Oversharing Presentations Of Self In The Internet Age
Oversharing Presentations Of Self In The Internet Age Book in PDF, ePub and Kindle version is available to download in english. Read online anytime anywhere directly from your device. Click on the download button below to get a free pdf file of Oversharing Presentations Of Self In The Internet Age book. This book definitely worth reading, it is an incredibly well-written.
Oversharing: Presentations of Self in the Internet Age by Ben Agger Pdf
People ‘overshare’ when they interact with others through the screens of computers and smartphones. Oversharing means to divulge more of their inner feelings, opinions and sexuality than they would in person, or even over the phone. Text messaging, Facebooking, tweeting, camming, blogging, online dating, and internet porn are vehicles of this oversharing, which blurs the boundary between public and private life. This book examines these ‘presentations of self’, acknowledging that we are now much more public about what used to be private. With this second edition, Agger adds a new chapter on whether privacy is possible that addresses selfies, job loss due to oversharing, the surveillance state, and examples of when the private should go public.

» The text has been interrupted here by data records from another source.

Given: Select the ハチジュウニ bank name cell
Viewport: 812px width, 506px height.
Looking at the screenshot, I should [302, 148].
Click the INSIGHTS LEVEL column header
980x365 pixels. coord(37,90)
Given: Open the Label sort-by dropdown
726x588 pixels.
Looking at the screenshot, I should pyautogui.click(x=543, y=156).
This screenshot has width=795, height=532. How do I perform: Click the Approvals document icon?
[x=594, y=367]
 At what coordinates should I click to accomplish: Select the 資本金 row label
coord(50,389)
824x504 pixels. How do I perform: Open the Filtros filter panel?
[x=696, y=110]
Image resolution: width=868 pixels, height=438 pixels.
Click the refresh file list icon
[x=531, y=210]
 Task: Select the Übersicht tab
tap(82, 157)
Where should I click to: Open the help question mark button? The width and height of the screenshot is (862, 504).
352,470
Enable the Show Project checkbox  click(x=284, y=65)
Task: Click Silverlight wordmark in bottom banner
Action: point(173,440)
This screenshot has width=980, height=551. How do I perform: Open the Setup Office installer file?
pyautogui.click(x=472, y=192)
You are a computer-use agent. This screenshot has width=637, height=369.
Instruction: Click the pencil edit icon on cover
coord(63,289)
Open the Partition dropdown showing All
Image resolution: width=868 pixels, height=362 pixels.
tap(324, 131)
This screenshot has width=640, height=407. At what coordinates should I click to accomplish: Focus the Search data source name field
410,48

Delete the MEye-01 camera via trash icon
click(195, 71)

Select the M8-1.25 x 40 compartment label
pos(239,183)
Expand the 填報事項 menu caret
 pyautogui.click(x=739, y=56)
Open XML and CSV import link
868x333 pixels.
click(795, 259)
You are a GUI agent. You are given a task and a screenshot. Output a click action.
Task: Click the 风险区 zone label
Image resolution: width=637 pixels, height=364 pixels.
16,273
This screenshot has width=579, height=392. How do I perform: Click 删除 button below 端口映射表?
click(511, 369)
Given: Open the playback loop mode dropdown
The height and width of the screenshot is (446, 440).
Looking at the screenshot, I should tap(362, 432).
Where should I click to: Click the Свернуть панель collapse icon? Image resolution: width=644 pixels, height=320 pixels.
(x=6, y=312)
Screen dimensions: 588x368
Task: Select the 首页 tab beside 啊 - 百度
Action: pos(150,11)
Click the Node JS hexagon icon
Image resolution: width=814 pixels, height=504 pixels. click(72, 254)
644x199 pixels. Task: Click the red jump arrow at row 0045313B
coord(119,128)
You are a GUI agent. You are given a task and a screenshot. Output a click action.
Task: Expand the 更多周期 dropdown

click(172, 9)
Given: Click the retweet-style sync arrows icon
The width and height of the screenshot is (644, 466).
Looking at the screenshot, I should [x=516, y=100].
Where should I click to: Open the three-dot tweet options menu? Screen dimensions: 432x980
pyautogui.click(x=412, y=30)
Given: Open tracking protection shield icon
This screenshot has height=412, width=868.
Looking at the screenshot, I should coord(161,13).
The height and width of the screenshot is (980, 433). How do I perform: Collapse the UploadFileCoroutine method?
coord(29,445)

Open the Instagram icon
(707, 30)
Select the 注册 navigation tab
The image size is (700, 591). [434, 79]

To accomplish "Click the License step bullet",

Oversharing: Presentations of Self in the Internet Age by Ben Agger Pdf
People ‘overshare’ when they interact with others through the screens of computers and smartphones. Oversharing means to divulge more of their inner feelings, opinions and sexuality than they would in person, or even over the phone. Text messaging, Facebooking, tweeting, camming, blogging, online dating, and internet porn are vehicles of this oversharing, which blurs the boundary between public and private life. This book examines these ‘presentations of self’, acknowledging that we are now much more public about what used to be private. With this second edition, Agger adds a new chapter on whether privacy is possible that addresses selfies, job loss due to oversharing, the surveillance state, and examples of when the private should go public.
“One of the most-needed and grab-you-by-the throat convincing books around today” - Steve Biddulph, author of Raising Boys “For parents who feel defeated by the powerful influence of social media in their children’s lives, this book will sympathise, illuminate, inspire and encourage us to believe there is another, better way to live.” - Hugh Mackay, social researcher and bestselling author Smartphones and other interactive devices have turned up the volume on stress and are harming our mental and physical health. They have shrunk the capacity of families to spend time together, and when together, they have increased conflicts. Two-thirds of Australian families experience tension or disagreement about screens at least three times a week. In this confronting yet constructive guide on parenting in the digital age, award-winning journalist Toni Hassan catalogues the impacts of interactive devices on children and young people and offers ways out. “Rather than freeing us, screens have made us dependent,” she says. “They have thinned relationships and thinned time for the things that ultimately nourish us. Almost no part of children’s lives are free from the anxiety created by commercial forces curating their moment to moment experiences.” Moving beyond the gloom, Hassan offers lots of practical hope with ideas and tips for families to manage the digital age so that, despite the challenges, children and young people can thrive.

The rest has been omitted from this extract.